Così Elbaz lasciò Beene dopo 10 giorni e arrivò su un volo di linea con in mano i bozzetti per la sua collezione di debutto a Parigi, dove venne creato un nuovo studio per Guy Laroche, maison all’epoca quasi dimenticata, acquistando i mobili al negozio BHV di rue de Rivoli.
Il suo impatto fu immediato. Lo stilista ottenne recensioni entusiastiche per la sua combinazione di chic francese, brio newyorkese e glamour hollywoodiano.
Durante il suo debutto, a una modella che sta sfilando in passerella si spezza il tacco, ma la top riesce miracolosamente a uscire di scena con eleganza. E, per la gioia di un mortificato Elbaz, il pubblico inizia ad applaudire con entusiasmo. L’applauso fragoroso per il suo debutto, messo in scena all’interno del Carrousel du Louvre, lo porta a fare un lungo giro della passerella, dando inizio a una gloriosa tradizione della sua carriera professionale. Sembrava più un intellettuale di New York nel suo completo sartoriale; capelli ribelli e occhiali cerchiati di metallo, Elbaz amava palesemente questi suoi momenti finali in passerella in cui veniva adorato.

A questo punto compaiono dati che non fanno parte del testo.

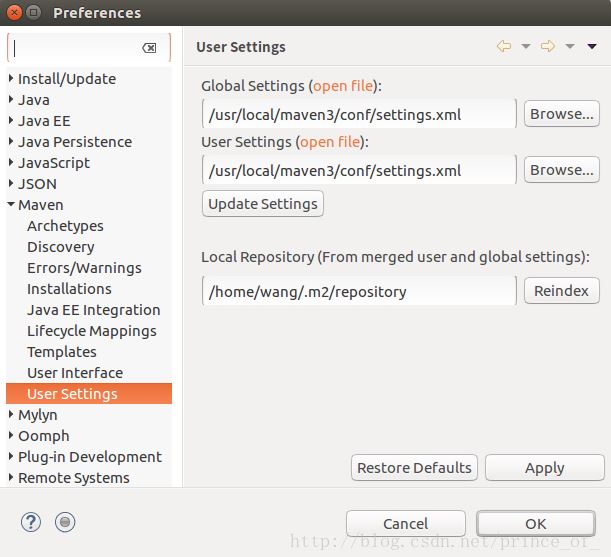This screenshot has height=557, width=611.
Task: Select Lifecycle Mappings in the tree
Action: [91, 331]
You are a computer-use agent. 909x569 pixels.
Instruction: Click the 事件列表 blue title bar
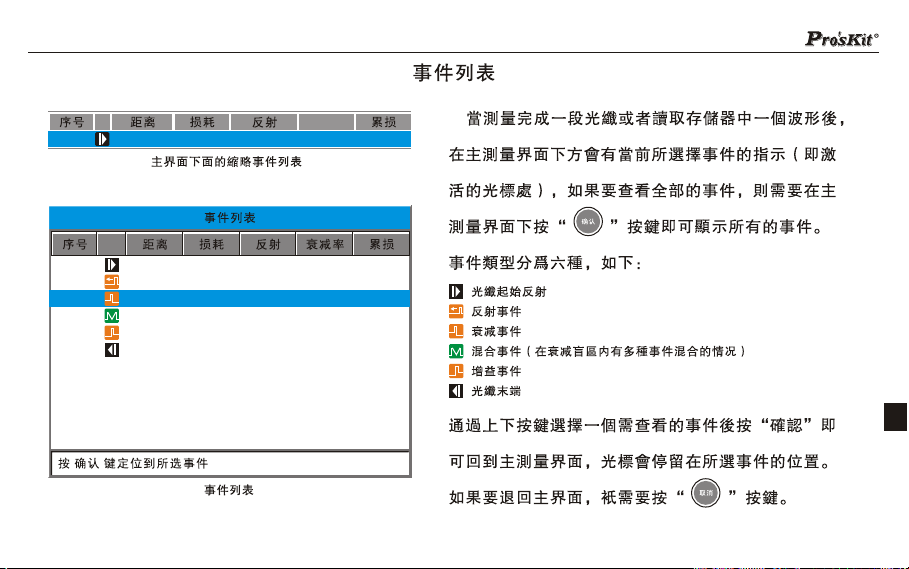(x=230, y=218)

Quello è stato uno di quegli show in cui tutto è andato a posto come doveva, in cui il mood, la musica, lo stile e il trucco si sono mescolati in modo nuovo… Ma ciò che contava di più erano i vestiti, dove un tocco di futurismo, una dose di nitore chic e alcuni abiti strepitosamente ben tagliati hanno portato alla creazione della collezione più importante della stagione. La linea per la Primavera-Estate 2007 ha segnato anche una svolta significativa nel design per il direttore creativo di Lanvin, che ha portato la sua moda su un terreno molto più sexy. Prima, Elbaz si attaccava agli stili, esibendo un’eleganza parigina modernista. Quel giorno abbiamo assistito a un maestro che creava vestiti più estremi e provocatori: bellezze autoritarie e vestite di scuro in tessuti high-tech che arrivano a dominare qualsiasi spazio o stanza in cui entrano.

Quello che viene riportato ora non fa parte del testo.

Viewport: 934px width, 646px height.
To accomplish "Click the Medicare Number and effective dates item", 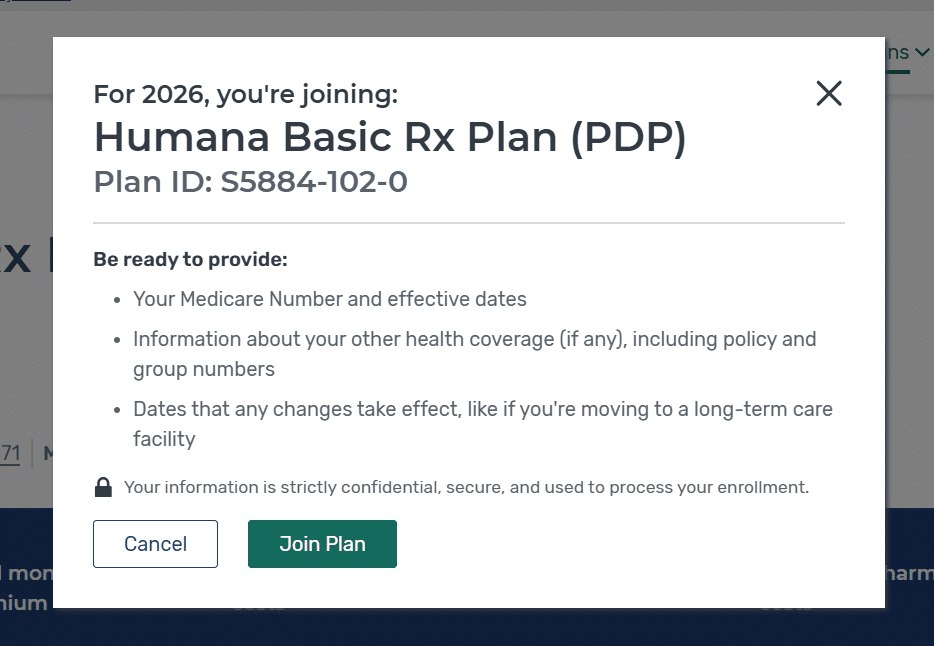I will (330, 299).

“C’era un filo di futurismo”, disse Elbaz a FWD, pochi minuti dopo aver ricevuto una standing ovation e il più grande applauso collettivo della stagione. “Ma non è come negli anni ’60 o ’80 quando si trattava di power dressing. Le donne hanno più potere oggi. Questa collezione parlava del potere delle loro menti”.
Elbaz avrebbe continuato a mettere in scena alcuni show straordinariamente teatrali spaziando per Parigi, partendo dall’Opera Comique, dove Bizet ha proposto per la prima volta la “Carmen”, prima di accontentarsi della Halle Freyssinet, una gigantesca stazione ferroviaria in disuso dove il suo bellissimo cast sembrava apparire dall’infinito, in un magico gioco di prospettiva. Lavorando con il produttore di spettacoli Etienne Rousseau, Elbaz ha anche sviluppato un portale a sbalzo unico, che dava ai suoi défilé un’illuminazione cinematografica immediatamente riconoscibile. Inoltre, le sue collezioni erano sempre messe in scena in modo estremamente elegante, a partire dalle targhette scritte a mano – con solo i nomi degli ospiti indicati sulle sedute in stile Luigi XVI.
Decine di star del cinema hanno assistito alle sue sfilate, mentre Elbaz ha continuato a vestire letteralmente centinaia di attrici a livello internazionale. Da Natalie Portman, Meryl Streep, Kim Kardashian e Kate Moss a Nicole Kidman, Chloé Sevigny e Sofia Coppola.
Collaborando con il designer dell’abbigliamento maschile di Lanvin Lucas Ossendrijver, Elbaz ha anche reso il marchio influente nell’abbigliamento maschile – utilizzando tessuti improbabili per gli uomini, come il raso duchessa; realizzando camicie button down con le perle; e abbinando smoking con pantaloni da jogging. Lo stile personale di Elbaz (dalle sue cravatte gros-grain agli occhiali neri squadrati alla sua preferenza per non indossare mai i calzini) ha anche creato una nuova idea di stile maschile.